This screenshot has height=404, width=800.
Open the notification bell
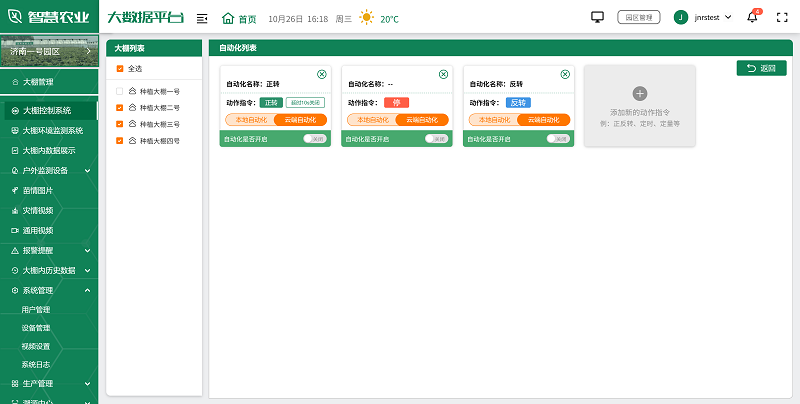pos(752,17)

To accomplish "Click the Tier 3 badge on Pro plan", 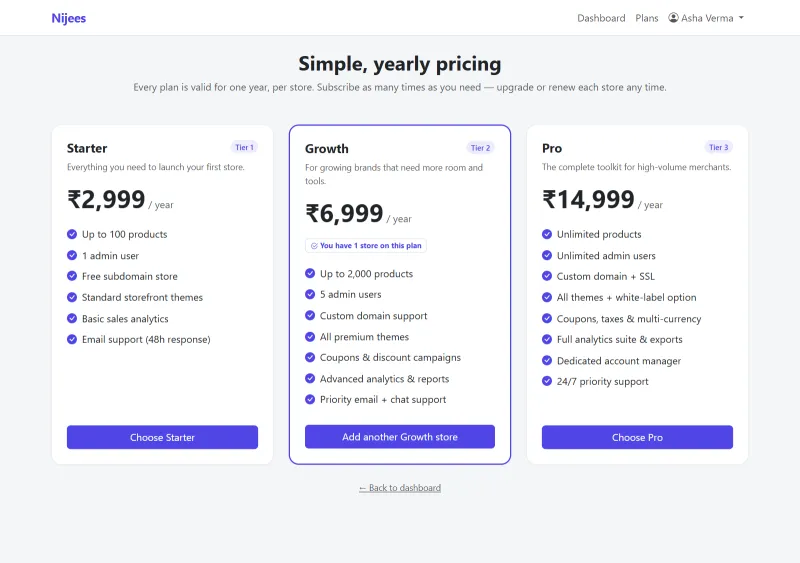I will (x=718, y=148).
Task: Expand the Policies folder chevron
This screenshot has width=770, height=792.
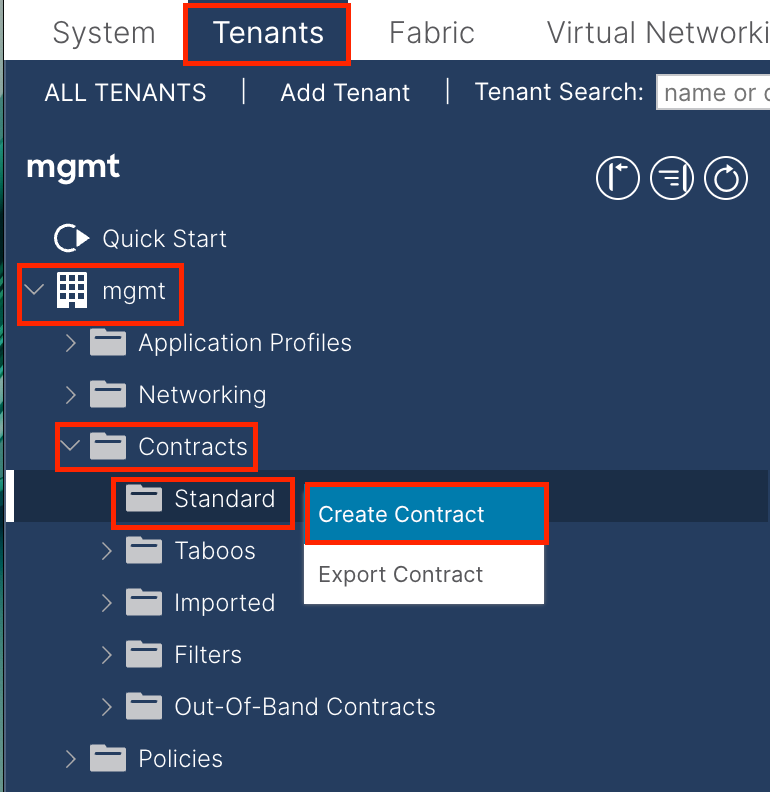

________

> **Job**: Recast everything from the line containing "Task: Expand the Policies folder chevron" down to the end of the records as a JSON list of strings, one string per line, with blank lines left out. Leave the pictures out of your answer.

> **Solution to this task**:
[
  "Task: Expand the Policies folder chevron",
  "This screenshot has width=770, height=792."
]